Directions:
Only the lines from the one with "Enable the Add Rest Position checkbox" through the last line of the records below belong in your answer, reproduced exactly and with the pictures left out.

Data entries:
_ _ _ _ _

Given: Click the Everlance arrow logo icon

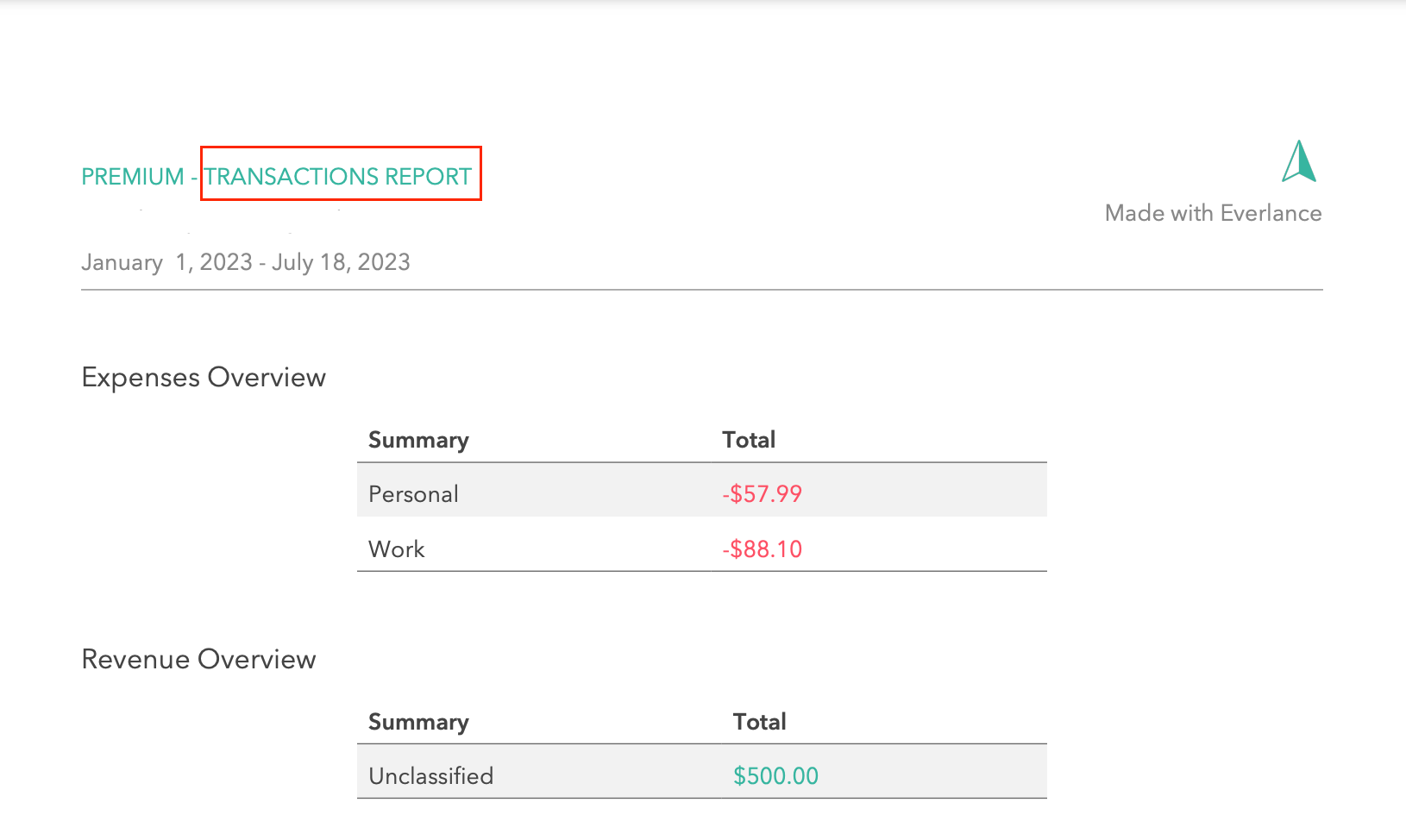Looking at the screenshot, I should [1299, 161].
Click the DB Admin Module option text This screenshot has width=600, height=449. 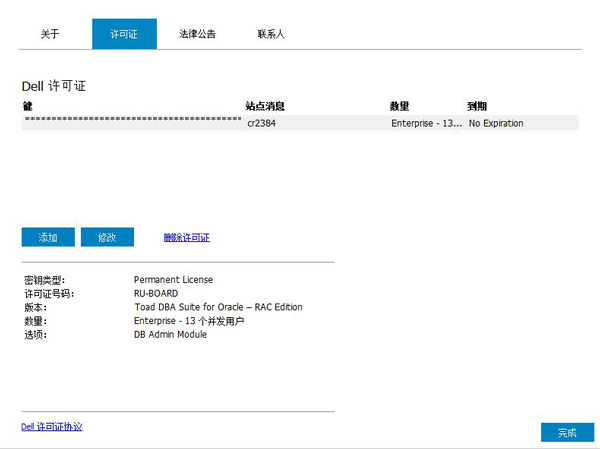pos(170,335)
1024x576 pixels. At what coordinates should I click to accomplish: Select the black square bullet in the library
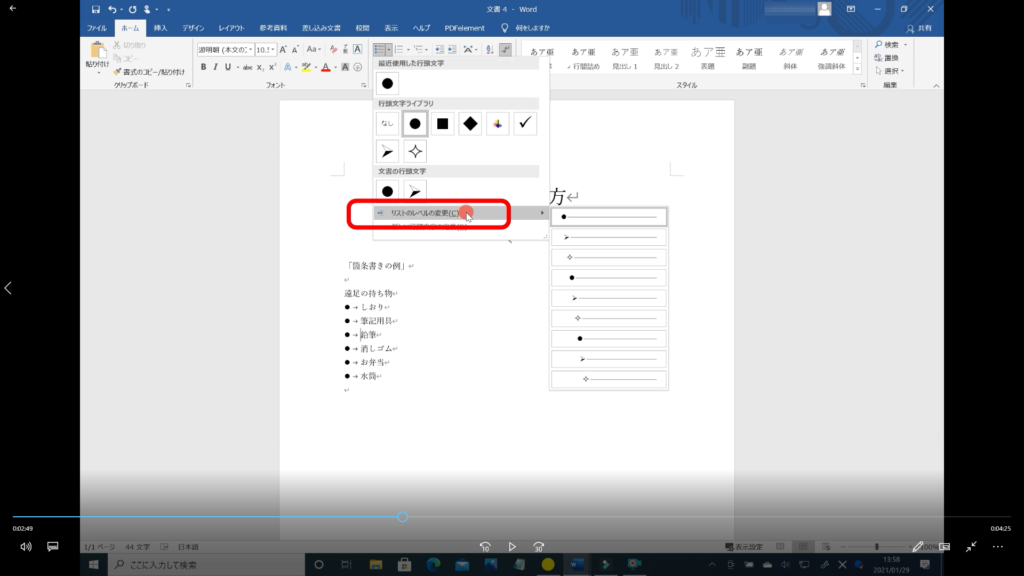click(442, 124)
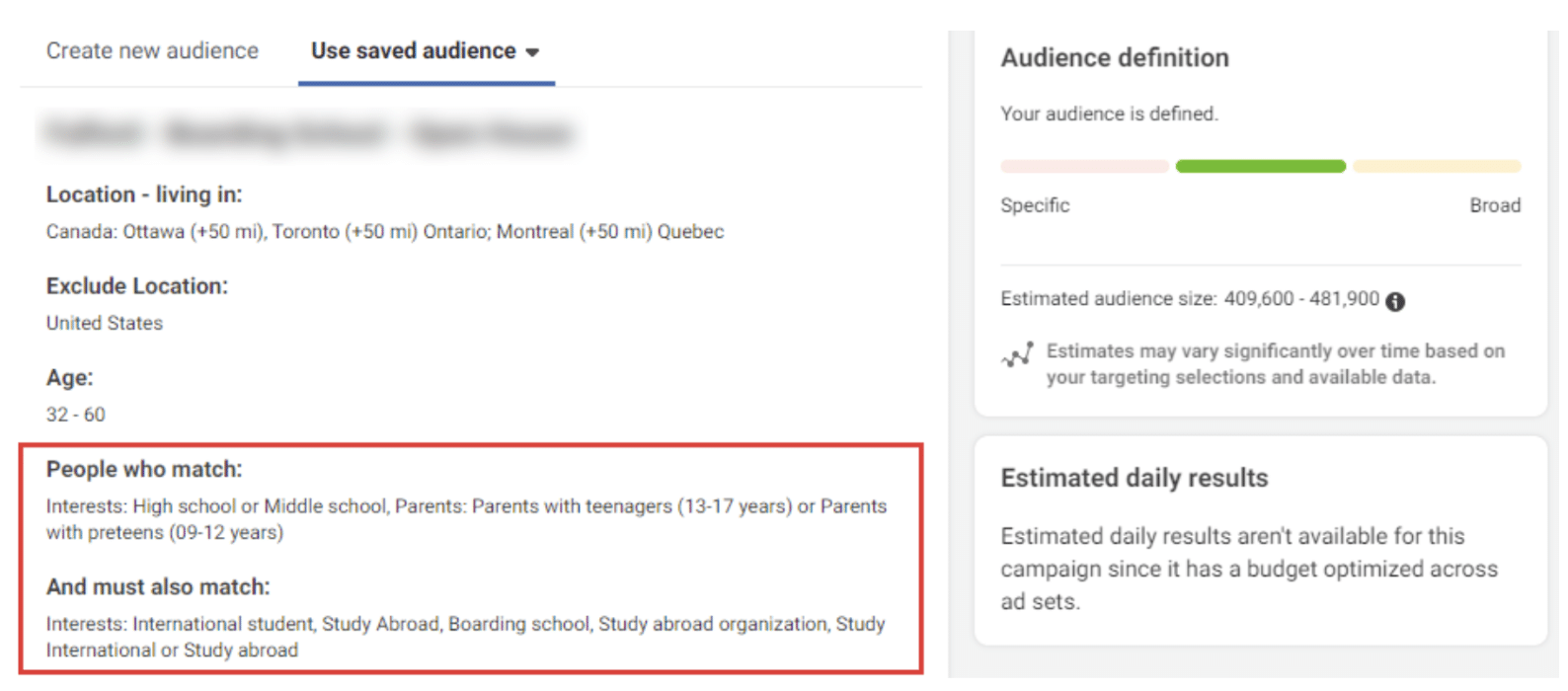1568x691 pixels.
Task: Select the Use saved audience tab
Action: point(413,50)
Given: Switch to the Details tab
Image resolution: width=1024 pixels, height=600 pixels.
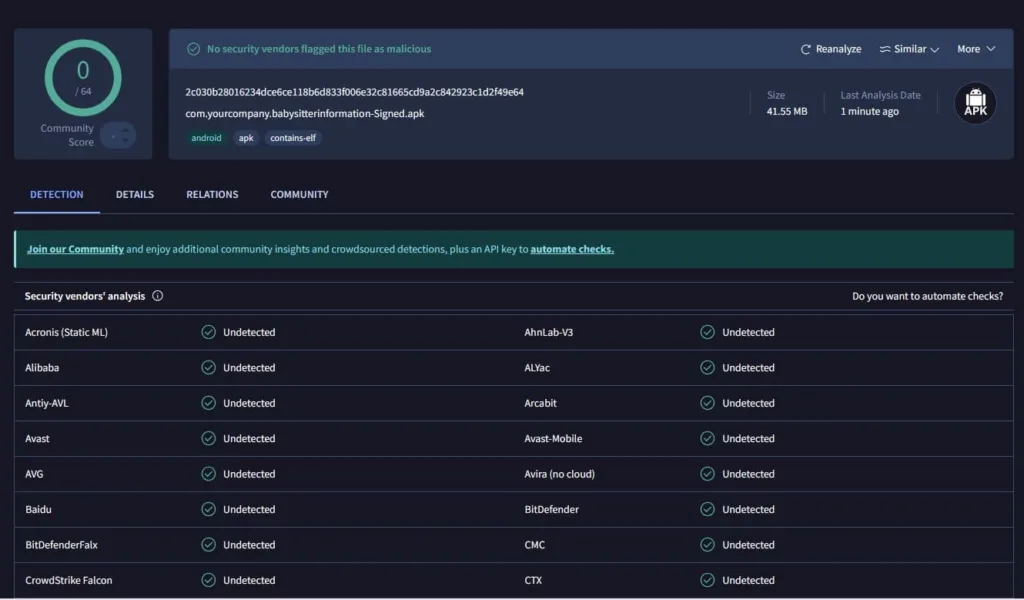Looking at the screenshot, I should 135,194.
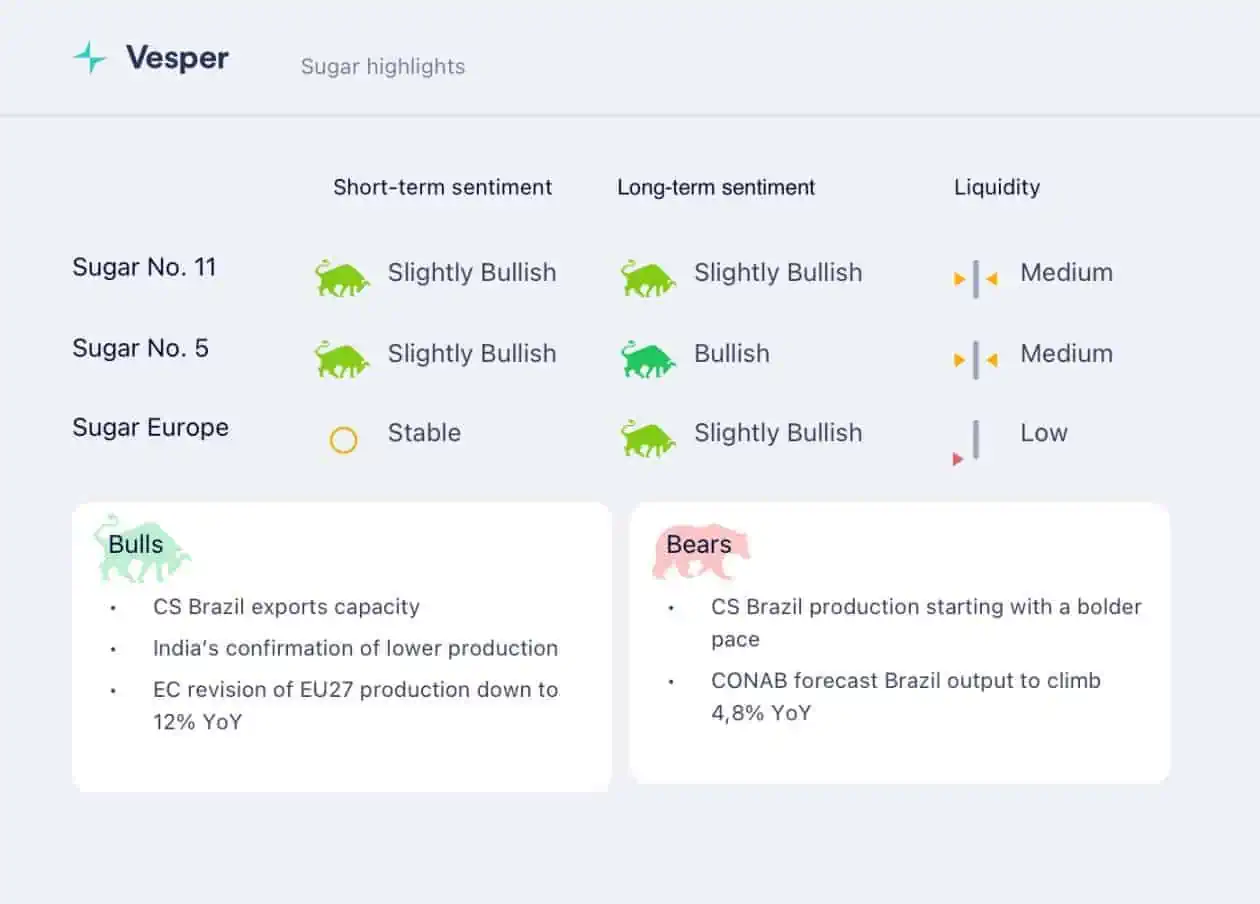The image size is (1260, 904).
Task: Open the Sugar highlights tab label
Action: (383, 67)
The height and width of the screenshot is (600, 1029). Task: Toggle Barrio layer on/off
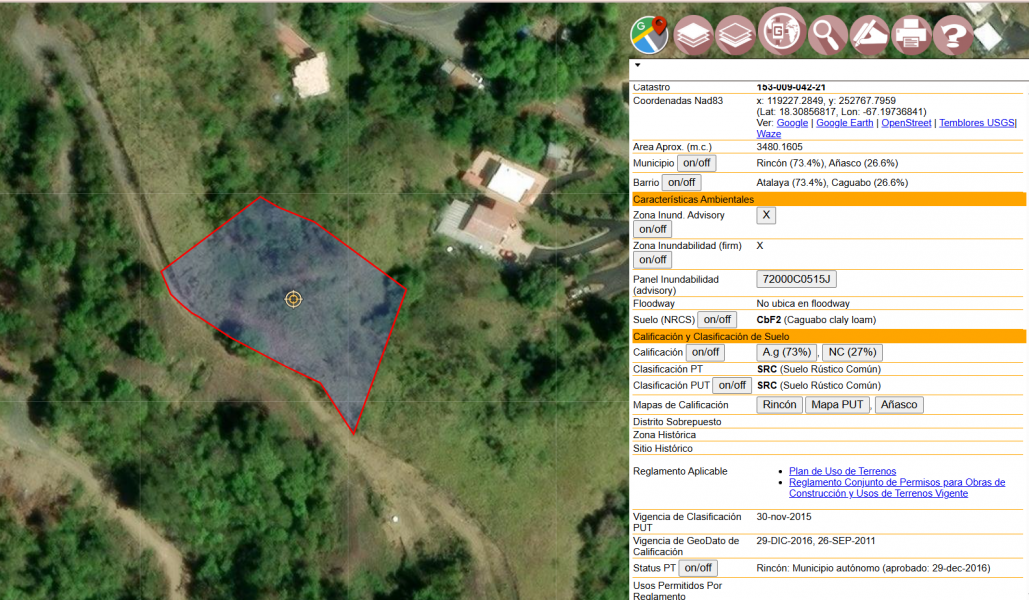tap(680, 183)

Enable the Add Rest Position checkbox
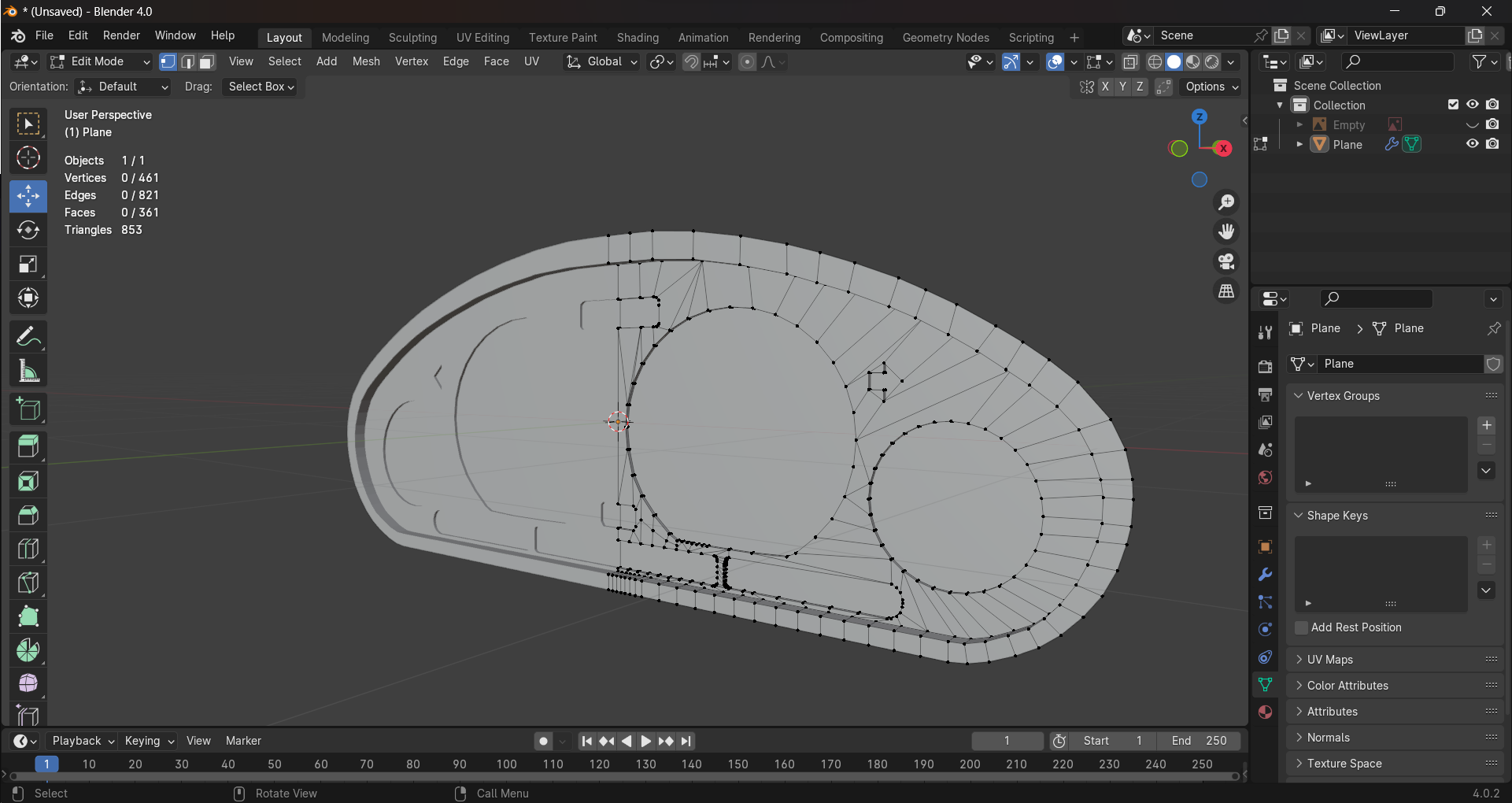[x=1302, y=627]
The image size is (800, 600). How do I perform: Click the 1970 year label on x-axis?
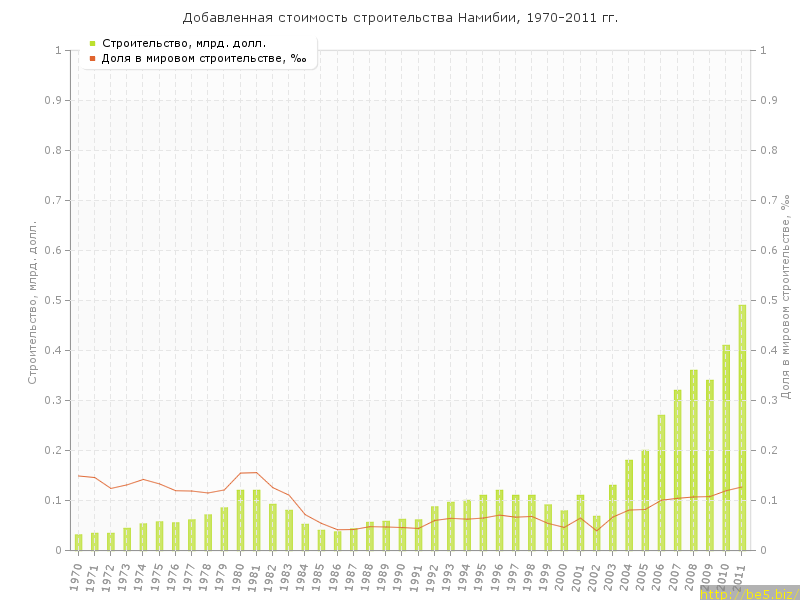click(77, 575)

_ _ _ _ _

Output:
Enable the Add Rest Position checkbox
[x=1302, y=627]
The image size is (800, 600). How do I perform: Click the 1970 year label on x-axis?
click(77, 575)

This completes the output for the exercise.